Visit Maine’s Historic Sites to Wilderness Relics

July 16, 2013 by

Permaquid Lighthouse Park

Permaquid Lighthouse Park

Maine State Parks offer a stunning backdrop to explore the great outdoors as well as historic wilderness relics. This small state is known for its rocky coast, north woods, mountains, lakes and rivers and makes an ideal vacation destination for outdoor enthusiasts as well as history buffs.

Historic Wilderness Relics

The network of Maine State Parks features 17 official State Historic Sites for visitors to enjoy.

This is the area where Teddy Roosevelt became an outdoorsman and a conservationist, and where today visitors can experience a thousand-year-old community, the oldest blockhouse in the nation, a pair of forgotten steam locomotives “lost” in the middle of the forest, and more.

100 ton locamotive

Colonial Pemaquid State Historic Site

Enjoy a hike through the remote woods of Colonial Pemaquid State Park and you’ll come across two rusting 100-ton locomotives frozen in time.
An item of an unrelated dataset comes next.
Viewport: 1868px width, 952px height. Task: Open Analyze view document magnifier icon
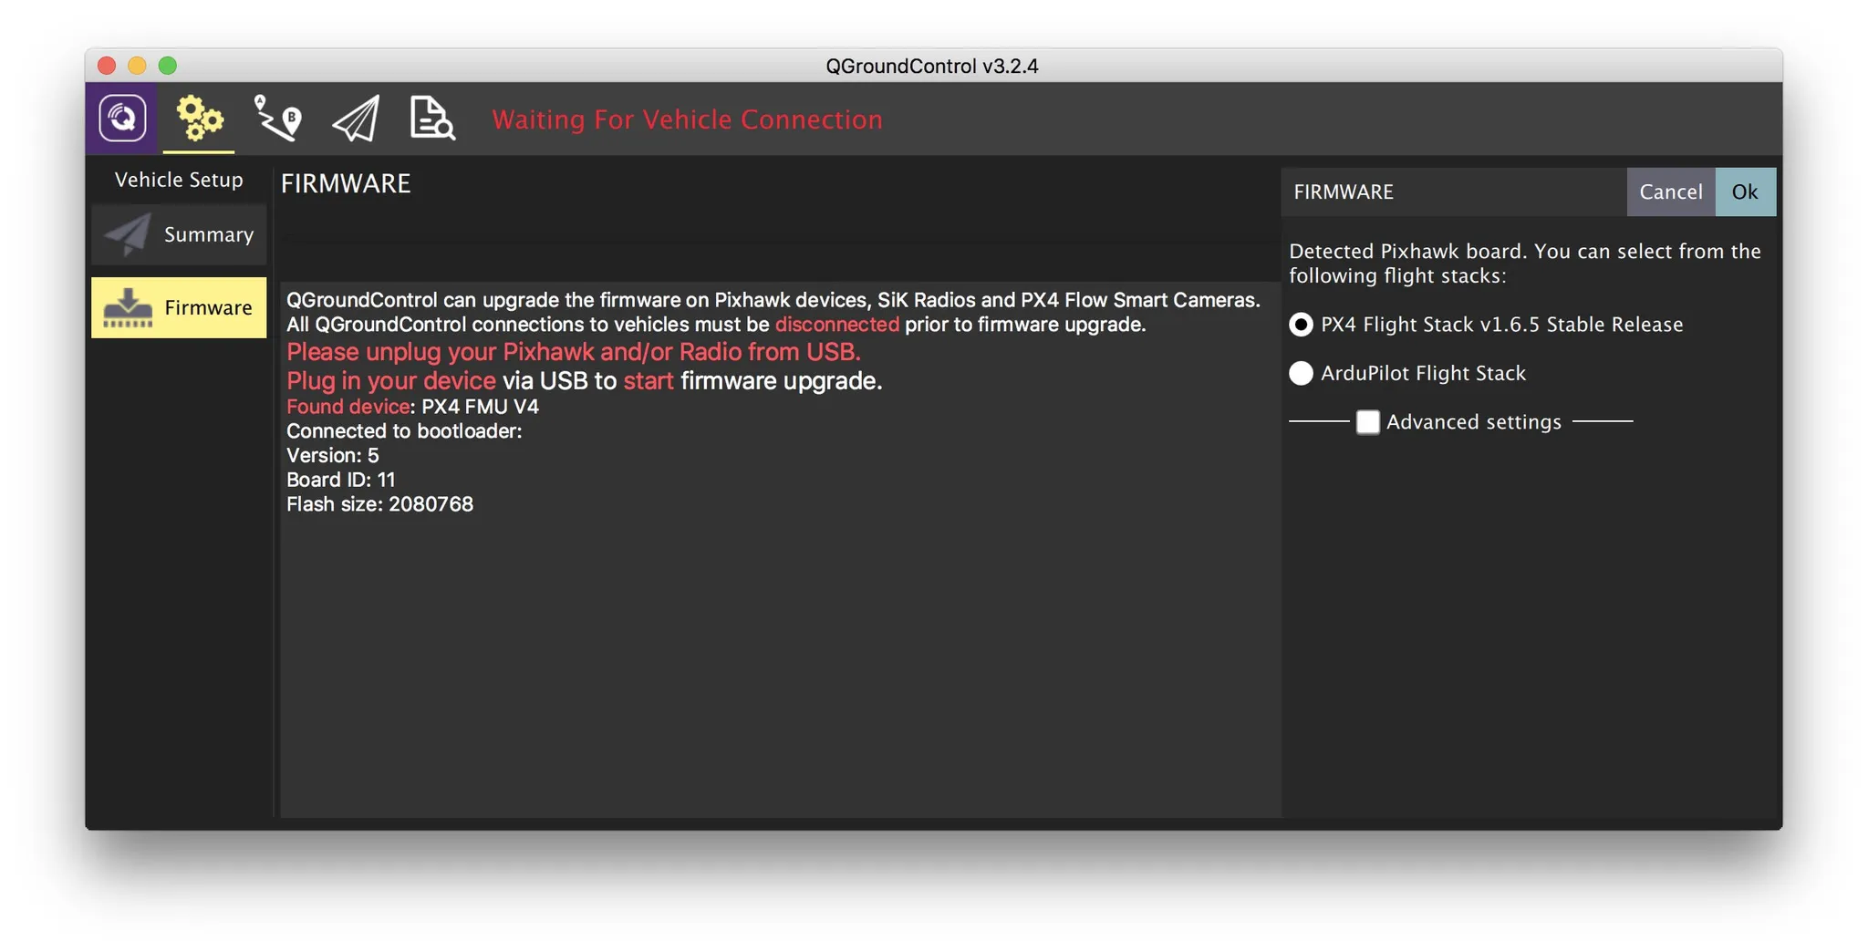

In 1926 these trains were part of the Eagle Lake and West Branch Railroad and used to move 10-12 loaded pulpwood cars at a time.

Visit the Site of Popham Colony of 1607

More than 400 years ago, two ships, the Gift of God and the Mary and John carried 100 male colonists to the mouth of the Kennebec River where they started the Popham Colony. They hoped to develop trade for food and furs and to ship timber back to England for money and other valuables. The colony failed but taught valuable lessons to help other colonies survive.

Visitors have the opportunity to see the collection of artifacts that remain.

Popham Colony

Oyster Middens of Damariscotta, Maine

Damariscotta is an ancient Abernaki word meaning “river of many fishes.” The middens (shell heaps) along the Darmariscotta in Maine are 25,000 years old. These enormous shell heaps were created by Native Americans over approximately 1,000 years.

In the late 1880s, a large amount of the shells were removed and used to create chicken feed. The small portion that is left today is amazing to witness and offers a glimpse of what once was there.